■ **Exercise instructions**
From the records below, find each line with the string "computer" and copy it.

————————

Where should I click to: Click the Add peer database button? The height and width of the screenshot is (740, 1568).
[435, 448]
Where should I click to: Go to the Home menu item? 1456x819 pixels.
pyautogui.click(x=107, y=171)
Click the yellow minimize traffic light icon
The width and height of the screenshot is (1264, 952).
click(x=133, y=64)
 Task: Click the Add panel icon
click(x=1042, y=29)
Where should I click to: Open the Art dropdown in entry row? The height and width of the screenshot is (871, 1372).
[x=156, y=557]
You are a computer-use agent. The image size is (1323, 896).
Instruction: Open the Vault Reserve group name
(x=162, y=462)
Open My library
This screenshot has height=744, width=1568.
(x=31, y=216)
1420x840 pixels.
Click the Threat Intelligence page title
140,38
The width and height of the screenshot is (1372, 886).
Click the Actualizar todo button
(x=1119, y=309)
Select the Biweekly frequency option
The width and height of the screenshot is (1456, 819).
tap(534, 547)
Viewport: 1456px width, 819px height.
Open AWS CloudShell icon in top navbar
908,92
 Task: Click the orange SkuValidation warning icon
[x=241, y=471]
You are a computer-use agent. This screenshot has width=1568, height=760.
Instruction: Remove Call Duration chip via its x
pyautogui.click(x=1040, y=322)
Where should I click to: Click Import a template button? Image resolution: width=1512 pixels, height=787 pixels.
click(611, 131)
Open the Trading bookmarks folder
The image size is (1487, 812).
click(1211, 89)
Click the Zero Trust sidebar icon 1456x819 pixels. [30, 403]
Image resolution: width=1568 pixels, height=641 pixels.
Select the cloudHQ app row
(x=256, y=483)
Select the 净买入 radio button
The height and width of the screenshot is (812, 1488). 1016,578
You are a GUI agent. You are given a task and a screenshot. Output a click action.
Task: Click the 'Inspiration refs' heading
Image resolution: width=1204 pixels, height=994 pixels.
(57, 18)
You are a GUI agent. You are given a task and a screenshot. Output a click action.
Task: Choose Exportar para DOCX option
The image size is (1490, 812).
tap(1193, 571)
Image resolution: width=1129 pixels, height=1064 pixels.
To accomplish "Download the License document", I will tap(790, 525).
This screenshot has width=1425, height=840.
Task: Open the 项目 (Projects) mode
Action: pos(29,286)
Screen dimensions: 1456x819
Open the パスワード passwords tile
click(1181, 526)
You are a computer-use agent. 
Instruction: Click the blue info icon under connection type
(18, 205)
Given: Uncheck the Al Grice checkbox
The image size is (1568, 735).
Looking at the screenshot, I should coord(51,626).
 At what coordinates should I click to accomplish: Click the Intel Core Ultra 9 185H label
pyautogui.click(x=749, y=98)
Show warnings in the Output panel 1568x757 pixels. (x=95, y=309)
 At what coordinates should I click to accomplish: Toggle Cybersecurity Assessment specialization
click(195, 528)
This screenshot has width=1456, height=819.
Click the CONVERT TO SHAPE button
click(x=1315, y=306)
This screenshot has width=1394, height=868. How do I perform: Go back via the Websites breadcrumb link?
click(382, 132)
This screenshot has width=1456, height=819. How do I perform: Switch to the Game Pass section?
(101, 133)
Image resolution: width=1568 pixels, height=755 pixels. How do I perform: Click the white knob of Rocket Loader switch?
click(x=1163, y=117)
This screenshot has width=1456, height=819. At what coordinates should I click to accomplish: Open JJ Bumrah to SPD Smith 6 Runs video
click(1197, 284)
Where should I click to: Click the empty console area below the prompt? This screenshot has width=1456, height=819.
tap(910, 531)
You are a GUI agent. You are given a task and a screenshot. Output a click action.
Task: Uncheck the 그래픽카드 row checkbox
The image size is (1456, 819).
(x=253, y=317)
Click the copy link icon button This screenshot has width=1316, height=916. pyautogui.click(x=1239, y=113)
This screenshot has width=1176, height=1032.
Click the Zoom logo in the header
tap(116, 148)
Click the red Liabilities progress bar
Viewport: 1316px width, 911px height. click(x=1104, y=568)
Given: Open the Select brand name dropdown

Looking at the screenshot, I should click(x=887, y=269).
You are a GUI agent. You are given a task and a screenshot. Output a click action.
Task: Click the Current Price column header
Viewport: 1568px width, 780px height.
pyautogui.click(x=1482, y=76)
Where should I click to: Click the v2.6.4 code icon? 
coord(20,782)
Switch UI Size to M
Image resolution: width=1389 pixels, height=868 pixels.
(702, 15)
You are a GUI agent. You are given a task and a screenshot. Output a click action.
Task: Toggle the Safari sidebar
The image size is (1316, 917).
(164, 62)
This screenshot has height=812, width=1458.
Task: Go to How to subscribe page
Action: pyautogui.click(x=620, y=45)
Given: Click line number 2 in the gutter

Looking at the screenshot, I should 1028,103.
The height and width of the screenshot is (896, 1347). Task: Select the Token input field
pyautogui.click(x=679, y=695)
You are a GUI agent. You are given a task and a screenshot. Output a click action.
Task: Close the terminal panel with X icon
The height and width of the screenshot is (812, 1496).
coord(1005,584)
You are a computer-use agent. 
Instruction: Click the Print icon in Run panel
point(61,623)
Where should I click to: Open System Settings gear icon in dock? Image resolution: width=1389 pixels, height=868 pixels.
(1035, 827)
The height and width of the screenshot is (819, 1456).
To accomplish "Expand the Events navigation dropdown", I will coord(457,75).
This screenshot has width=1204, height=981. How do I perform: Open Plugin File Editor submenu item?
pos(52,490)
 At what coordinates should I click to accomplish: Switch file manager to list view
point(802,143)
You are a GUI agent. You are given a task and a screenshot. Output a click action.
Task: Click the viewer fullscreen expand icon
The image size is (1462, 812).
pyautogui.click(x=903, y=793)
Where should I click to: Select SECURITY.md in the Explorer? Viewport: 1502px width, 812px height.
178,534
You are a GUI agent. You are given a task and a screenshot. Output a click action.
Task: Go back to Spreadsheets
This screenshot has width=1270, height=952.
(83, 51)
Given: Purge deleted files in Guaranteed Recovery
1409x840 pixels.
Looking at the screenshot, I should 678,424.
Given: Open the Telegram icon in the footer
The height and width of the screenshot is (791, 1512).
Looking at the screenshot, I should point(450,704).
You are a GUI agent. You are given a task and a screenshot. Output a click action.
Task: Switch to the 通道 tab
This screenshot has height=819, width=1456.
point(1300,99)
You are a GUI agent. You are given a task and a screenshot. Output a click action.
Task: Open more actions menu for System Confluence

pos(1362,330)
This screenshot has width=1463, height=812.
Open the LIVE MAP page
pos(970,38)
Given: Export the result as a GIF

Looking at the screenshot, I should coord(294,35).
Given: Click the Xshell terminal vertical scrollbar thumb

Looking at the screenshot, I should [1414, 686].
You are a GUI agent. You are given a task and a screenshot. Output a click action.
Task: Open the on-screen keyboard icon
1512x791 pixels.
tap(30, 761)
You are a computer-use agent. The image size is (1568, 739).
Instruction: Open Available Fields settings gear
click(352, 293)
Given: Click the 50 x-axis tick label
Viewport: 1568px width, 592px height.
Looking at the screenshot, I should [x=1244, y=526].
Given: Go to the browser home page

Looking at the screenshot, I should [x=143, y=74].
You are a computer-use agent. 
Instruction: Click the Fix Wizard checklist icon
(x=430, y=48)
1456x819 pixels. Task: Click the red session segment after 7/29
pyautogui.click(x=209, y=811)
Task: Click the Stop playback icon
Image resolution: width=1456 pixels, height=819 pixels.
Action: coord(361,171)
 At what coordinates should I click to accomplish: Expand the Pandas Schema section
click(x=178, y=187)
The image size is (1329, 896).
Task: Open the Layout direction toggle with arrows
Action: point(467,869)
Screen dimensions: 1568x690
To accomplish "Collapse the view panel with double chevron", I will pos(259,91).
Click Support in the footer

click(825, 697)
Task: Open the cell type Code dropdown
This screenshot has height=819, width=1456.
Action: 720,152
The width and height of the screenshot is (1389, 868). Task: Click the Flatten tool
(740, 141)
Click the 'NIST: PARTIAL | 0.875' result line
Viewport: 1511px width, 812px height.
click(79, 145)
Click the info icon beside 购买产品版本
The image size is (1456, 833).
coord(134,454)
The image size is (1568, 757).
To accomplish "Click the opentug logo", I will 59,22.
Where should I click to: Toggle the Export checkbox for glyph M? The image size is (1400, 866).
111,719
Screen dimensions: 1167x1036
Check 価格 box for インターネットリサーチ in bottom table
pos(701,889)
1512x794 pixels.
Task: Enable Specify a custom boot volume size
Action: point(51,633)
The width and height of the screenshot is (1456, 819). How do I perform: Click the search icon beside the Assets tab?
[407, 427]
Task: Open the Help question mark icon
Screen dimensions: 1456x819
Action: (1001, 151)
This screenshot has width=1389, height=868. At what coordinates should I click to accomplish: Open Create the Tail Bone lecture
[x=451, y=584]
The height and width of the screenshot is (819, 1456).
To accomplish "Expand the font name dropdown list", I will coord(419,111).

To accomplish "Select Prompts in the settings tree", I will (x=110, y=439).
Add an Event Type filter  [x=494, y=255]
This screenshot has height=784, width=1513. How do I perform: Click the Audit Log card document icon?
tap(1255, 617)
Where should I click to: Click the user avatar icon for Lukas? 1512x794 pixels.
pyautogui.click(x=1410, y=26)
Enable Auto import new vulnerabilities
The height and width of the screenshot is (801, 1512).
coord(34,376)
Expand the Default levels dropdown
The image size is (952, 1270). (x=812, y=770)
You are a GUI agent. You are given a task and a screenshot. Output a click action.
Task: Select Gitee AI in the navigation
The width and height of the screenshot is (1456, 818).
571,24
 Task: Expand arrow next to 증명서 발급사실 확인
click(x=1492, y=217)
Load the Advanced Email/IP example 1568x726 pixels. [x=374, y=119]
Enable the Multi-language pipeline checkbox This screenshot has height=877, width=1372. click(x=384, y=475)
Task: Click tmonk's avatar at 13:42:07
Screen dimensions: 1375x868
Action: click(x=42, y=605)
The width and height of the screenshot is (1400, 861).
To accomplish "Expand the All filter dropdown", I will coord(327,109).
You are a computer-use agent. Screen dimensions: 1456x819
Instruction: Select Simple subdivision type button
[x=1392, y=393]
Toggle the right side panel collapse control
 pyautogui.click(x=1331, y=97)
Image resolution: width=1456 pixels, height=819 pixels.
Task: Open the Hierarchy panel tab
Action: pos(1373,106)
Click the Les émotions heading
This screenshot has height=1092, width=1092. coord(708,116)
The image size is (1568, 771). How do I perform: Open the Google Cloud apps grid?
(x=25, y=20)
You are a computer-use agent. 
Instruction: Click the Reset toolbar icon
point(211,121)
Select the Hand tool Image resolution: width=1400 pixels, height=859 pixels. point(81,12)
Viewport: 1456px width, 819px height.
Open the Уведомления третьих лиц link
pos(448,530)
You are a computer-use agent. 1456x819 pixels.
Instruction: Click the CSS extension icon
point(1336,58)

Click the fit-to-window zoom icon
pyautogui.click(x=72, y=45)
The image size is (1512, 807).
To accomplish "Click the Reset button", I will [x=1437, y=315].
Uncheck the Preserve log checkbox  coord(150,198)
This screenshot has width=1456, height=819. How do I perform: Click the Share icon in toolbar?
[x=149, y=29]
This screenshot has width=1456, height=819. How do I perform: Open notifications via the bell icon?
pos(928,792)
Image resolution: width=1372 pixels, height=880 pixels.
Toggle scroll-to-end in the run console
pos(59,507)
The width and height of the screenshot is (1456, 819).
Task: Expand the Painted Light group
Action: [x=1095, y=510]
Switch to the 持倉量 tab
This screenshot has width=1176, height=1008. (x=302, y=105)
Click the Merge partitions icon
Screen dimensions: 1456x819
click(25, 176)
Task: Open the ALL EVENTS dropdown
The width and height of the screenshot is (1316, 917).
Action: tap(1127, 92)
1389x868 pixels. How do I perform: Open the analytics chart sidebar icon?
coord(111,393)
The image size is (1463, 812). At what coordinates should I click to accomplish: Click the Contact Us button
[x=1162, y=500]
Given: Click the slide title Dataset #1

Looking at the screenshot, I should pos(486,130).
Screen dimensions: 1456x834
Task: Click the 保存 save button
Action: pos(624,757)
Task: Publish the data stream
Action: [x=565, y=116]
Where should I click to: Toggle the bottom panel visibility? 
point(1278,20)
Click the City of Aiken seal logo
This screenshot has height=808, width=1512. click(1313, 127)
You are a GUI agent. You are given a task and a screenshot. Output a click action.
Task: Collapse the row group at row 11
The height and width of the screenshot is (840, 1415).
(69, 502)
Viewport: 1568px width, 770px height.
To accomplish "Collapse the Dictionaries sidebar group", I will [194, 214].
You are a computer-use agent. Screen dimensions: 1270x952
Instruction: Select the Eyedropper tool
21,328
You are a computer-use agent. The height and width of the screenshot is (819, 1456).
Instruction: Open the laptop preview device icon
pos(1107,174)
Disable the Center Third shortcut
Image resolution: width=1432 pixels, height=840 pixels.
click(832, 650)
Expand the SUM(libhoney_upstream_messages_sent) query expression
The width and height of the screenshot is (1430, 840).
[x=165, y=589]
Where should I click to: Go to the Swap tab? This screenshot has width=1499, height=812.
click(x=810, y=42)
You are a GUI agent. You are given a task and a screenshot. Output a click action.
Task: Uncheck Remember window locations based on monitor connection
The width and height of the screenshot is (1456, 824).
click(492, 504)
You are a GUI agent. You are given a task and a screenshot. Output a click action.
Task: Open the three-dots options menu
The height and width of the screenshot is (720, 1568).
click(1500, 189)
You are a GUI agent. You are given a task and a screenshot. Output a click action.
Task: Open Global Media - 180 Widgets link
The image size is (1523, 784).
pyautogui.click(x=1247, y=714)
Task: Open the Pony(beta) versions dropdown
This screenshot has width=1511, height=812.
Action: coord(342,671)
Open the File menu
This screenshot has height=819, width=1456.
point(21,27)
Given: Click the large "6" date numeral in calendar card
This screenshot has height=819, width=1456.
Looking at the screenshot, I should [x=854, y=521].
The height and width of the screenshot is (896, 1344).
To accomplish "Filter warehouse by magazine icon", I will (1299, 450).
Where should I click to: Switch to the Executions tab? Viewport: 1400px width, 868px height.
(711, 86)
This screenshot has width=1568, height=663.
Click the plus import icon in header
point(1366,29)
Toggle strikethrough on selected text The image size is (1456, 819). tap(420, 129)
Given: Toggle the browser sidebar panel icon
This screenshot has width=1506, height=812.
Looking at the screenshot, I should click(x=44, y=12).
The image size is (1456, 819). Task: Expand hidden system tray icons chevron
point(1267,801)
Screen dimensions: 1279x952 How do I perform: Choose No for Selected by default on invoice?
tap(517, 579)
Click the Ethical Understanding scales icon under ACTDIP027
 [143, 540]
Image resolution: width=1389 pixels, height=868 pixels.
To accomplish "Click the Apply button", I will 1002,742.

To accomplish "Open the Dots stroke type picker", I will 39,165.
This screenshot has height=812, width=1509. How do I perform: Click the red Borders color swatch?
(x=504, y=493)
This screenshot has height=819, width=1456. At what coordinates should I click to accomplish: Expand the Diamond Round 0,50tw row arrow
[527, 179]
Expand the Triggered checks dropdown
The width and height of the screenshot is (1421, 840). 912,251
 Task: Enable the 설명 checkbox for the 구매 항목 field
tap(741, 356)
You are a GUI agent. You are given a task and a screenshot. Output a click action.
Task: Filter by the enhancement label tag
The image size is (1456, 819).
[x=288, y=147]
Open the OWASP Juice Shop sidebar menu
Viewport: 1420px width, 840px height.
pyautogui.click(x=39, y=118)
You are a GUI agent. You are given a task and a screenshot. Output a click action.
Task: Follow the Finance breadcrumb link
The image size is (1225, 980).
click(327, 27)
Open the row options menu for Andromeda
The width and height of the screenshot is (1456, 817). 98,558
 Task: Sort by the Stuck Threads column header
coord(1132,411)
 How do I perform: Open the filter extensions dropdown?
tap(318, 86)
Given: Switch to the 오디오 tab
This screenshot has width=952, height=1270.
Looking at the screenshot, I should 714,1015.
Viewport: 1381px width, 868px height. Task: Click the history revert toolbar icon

————————

■ **Worked solution**
You are a computer-use agent. The image size is (1323, 896).
You are a computer-use agent. This screenshot has width=1568, height=760.
You are a computer-use agent. 
You are a computer-use agent. 
You are a computer-use agent. The image size is (1568, 739).
You are a computer-use agent. 
You are a computer-use agent. Screen dimensions: 1456x819
You are a computer-use agent. 
You are a computer-use agent. 1456x819 pixels.
You are a computer-use agent. Screen dimensions: 1270x952
You are a computer-use agent. The height and width of the screenshot is (819, 1456).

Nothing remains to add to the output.